::: Material for the task

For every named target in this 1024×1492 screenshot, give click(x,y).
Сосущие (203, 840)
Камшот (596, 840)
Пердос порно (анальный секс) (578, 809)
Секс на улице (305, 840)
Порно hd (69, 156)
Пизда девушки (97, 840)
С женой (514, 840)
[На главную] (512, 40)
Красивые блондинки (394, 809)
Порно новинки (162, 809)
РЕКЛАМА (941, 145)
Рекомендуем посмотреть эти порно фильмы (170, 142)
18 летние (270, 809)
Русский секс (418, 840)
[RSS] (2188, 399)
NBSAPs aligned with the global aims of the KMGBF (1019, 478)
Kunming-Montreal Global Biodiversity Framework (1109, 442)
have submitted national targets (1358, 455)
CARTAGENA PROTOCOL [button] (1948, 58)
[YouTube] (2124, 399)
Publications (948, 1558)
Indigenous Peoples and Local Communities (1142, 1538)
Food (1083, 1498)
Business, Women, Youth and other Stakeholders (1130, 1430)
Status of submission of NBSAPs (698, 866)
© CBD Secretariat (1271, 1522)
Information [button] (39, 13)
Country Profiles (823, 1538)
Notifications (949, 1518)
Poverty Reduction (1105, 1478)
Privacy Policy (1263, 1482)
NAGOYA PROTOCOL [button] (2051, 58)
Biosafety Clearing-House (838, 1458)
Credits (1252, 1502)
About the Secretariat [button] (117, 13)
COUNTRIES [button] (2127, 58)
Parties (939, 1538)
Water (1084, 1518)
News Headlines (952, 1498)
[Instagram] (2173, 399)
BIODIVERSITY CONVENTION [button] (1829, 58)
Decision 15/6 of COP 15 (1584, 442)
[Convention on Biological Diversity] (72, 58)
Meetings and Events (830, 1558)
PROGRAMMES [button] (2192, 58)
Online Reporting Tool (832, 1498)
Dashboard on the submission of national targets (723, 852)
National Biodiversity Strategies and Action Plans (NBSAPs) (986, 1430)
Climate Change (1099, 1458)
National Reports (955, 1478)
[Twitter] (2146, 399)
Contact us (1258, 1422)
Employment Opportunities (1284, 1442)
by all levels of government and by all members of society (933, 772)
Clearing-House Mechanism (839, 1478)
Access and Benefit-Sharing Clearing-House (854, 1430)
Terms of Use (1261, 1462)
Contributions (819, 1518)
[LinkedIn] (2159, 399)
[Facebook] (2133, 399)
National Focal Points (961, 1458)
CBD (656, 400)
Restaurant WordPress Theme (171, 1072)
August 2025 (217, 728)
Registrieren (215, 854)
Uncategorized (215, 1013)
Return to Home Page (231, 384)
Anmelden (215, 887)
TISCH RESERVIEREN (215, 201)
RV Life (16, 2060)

::::::

▸ Task directions
Among the entries, count how many lines hold the string "submission", then state only that number.

▸ The answer
2